> **Письменные задания**
1) Определите, согласуются ли с текстом о музее «Биробиджанстроя» утверждения (а) музей открылся в 1990 году, (б) музей находился на втором этаже здания, (в) у Фиры Моисеевны Кофман был высокий мягкий голос. На каждое ответьте «да» или «нет» и дословно приведите решающие слова текста.
2) Напишите продолжение текста о музее «Биробиджанстроя», начав сразу после его последнего предложения.

> **Фрагмент текста**
_ _ _
Музей истории «Биробиджанстроя» открылся 6 августа 1990 года. Председатель Совета ветеранов треста, первостроительница города и области Фира Моисеевна Кофман умерла 21 июня 2008 года на 93-м году жизни. Вместо неё смотрителем музея стал заслуженный строитель России Лев Семёнович Кардашенко, некогда известный бригадир плотников. Фото из архива «Ди Вох».
18 мая – Международный день музеев. Журналист «Ди Вох» пишет о судьбе одного из музеев автономии.
БИРОБИДЖАН, 20 мая, «Город на Бире» – В здании на Комсомольской, 1, где располагался трест «Биробиджанстрой», на период выборов обычно создавали избирательный участок. Номер его я уже не помню, но какое-то время именно туда я приходил с паспортом, чтобы отдать свой такой нужный избирательный голос депутату, о котором, как правило, ничего не знал.
Но дело вовсе не в выборах и не в моём голосе. Год от года на выходе из комнаты для голосования я вдруг слышал за спиной грозный по форме, но добрый по интонации голос: «Саша, а ну-ка немедленно иди сюда!» Этот голос я узнал бы из тысячи. Фира Моисеевна Кофман – замечательная, добрейшая женщина, имевшая в наличии грубый «мужской» голос. Всегда, даже в детстве, я обращал внимание, насколько он не соответствовал её мягкому нраву. Я, конечно, немедленно подходил к маленькому столику, стоявшему в лестничном холле, здоровался и слышал команду:
– Тебе сегодня обязательно нужно сходить в наш музей!
– Да я видел его, и не раз, – пытался я улизнуть от незапланированной экскурсии.
– Ты давно не был, пора, – ставила точку Фира Моисеевна, и я, не сопротивляясь, шёл за ней на четвёртый этаж.
На очень короткое время я ступал на территорию старого, тронутого забвением деревянного города, где с витражей и стендов мне улыбались знакомые с детства лица. Экспонаты навевали гордость и даже добрую зависть. «Везёт же людям, жившим в те времена! – думал я. – Сам-то ещё ничего в жизни не построил…» А экскурсовод глуховатым басом называла знакомые фамилии и улицы, указывала то на один предмет, то на другой... Но я был не с нею, я был в другом Биробиджане.
Потом мы спускались вниз и я обязательно делал запись-отзыв в журнале посетителей. Это был ритуал, к которому я даже привык.
Музей – детище Фиры Кофман – это и не музей как будто вовсе, а практически семейный альбом. В нём «ребёнок» – наш Биробиджан – запечатлён со дня рождения до наших дней.
_ _ _
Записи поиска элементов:
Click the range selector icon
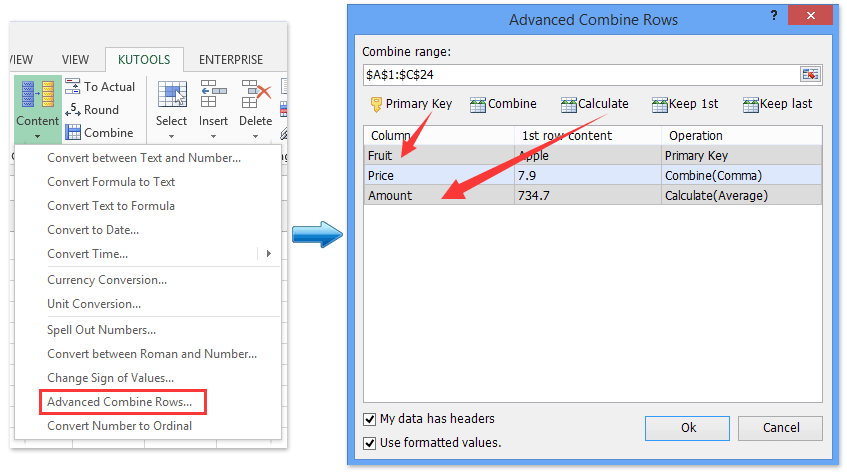This screenshot has height=472, width=847. coord(809,75)
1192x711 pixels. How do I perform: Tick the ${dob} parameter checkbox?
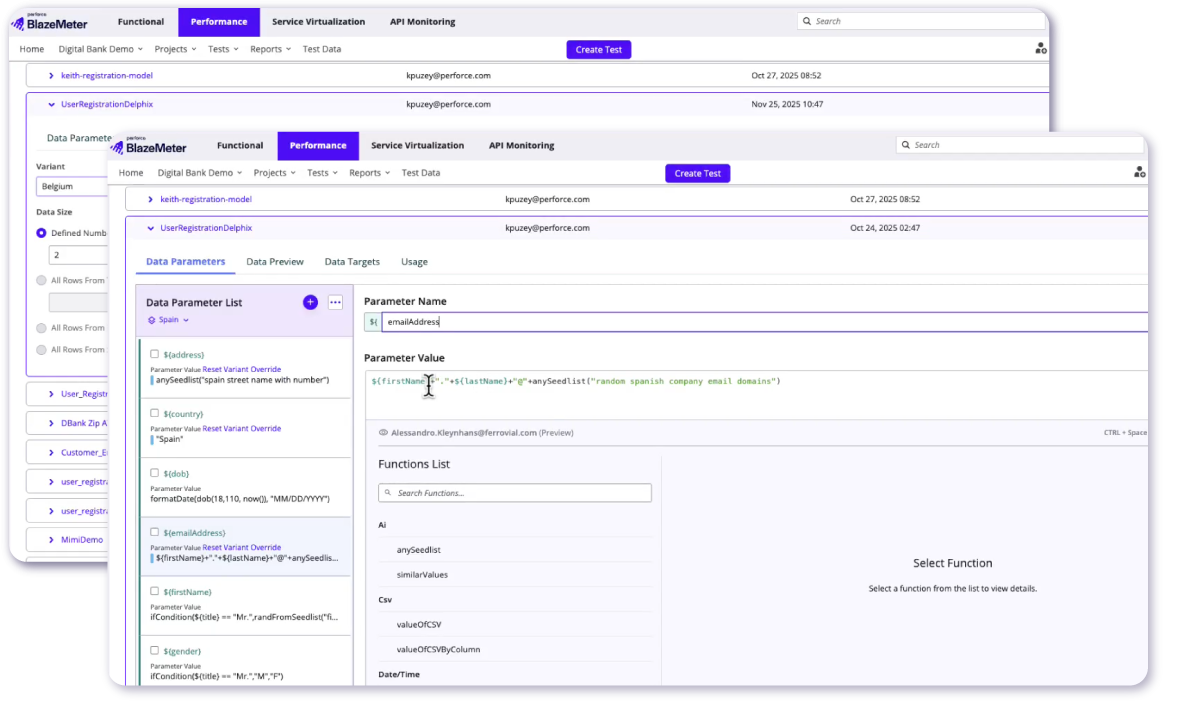(x=154, y=473)
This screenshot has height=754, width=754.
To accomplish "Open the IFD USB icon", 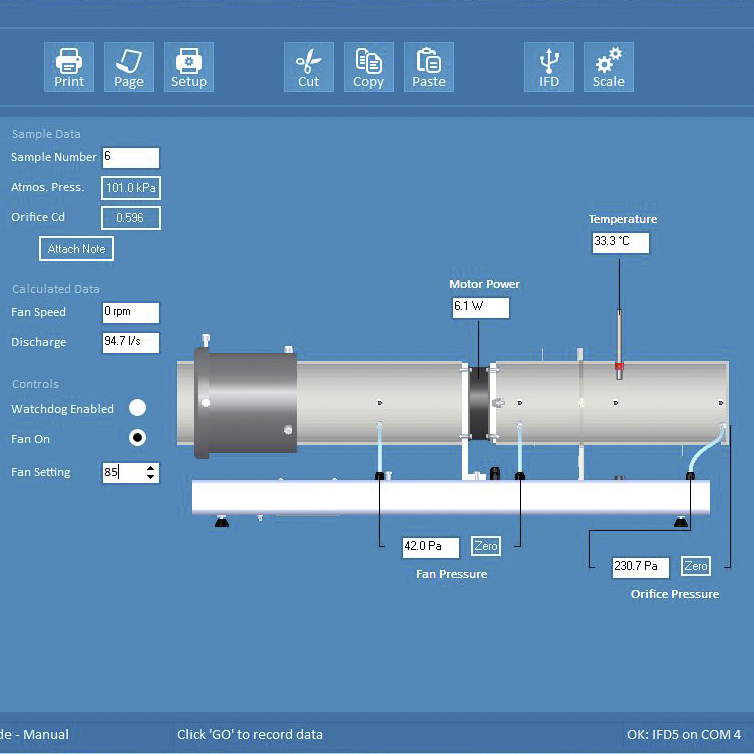I will 549,67.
_ _ _
> **Ответы к заданиям**
1)
(а) Да: «Музей истории «Биробиджанстроя» открылся 6 августа 1990 года».
(б) Нет: «шёл за ней на четвёртый этаж».
(в) Нет: «имевшая в наличии грубый «мужской» голос».

2)
В начале двухтысячных трест «Биробиджанстрой» был небеден. В числе его работников были такие имена, не знать которые в городе считалось неприличным. Опалённые солнцем и выветренные на строительных площадках стальные лица источали силу даже на любительских фотографиях. А потом главной хранительницы музея не стало.
Строительный трест, как и многие предприятия области, утратил былую силу, и лишь люди, убежденные в правоте прошлого и в правильности своих дел и решений, ещё приходили в музей – когда на праздник, а когда по случаю. Некоторые приводили детей и внуков. Здесь бывали туристы из Японии, Китая, США, Канады и Кореи. Впрочем, что там для них интересного? Обычные люди строили обычный город...
А может, напротив: и люди, и город необычные? Может, это только нужно правильно увидеть?
Вместо Фиры Моисеевны смотрителем музея стал заслуженный строитель России Лев Семёнович КАРДАШЕНКО, некогда известный бригадир плотников. Сейчас он живёт в Москве и о музее вспоминает как о последней своей биробиджанской любви и печали.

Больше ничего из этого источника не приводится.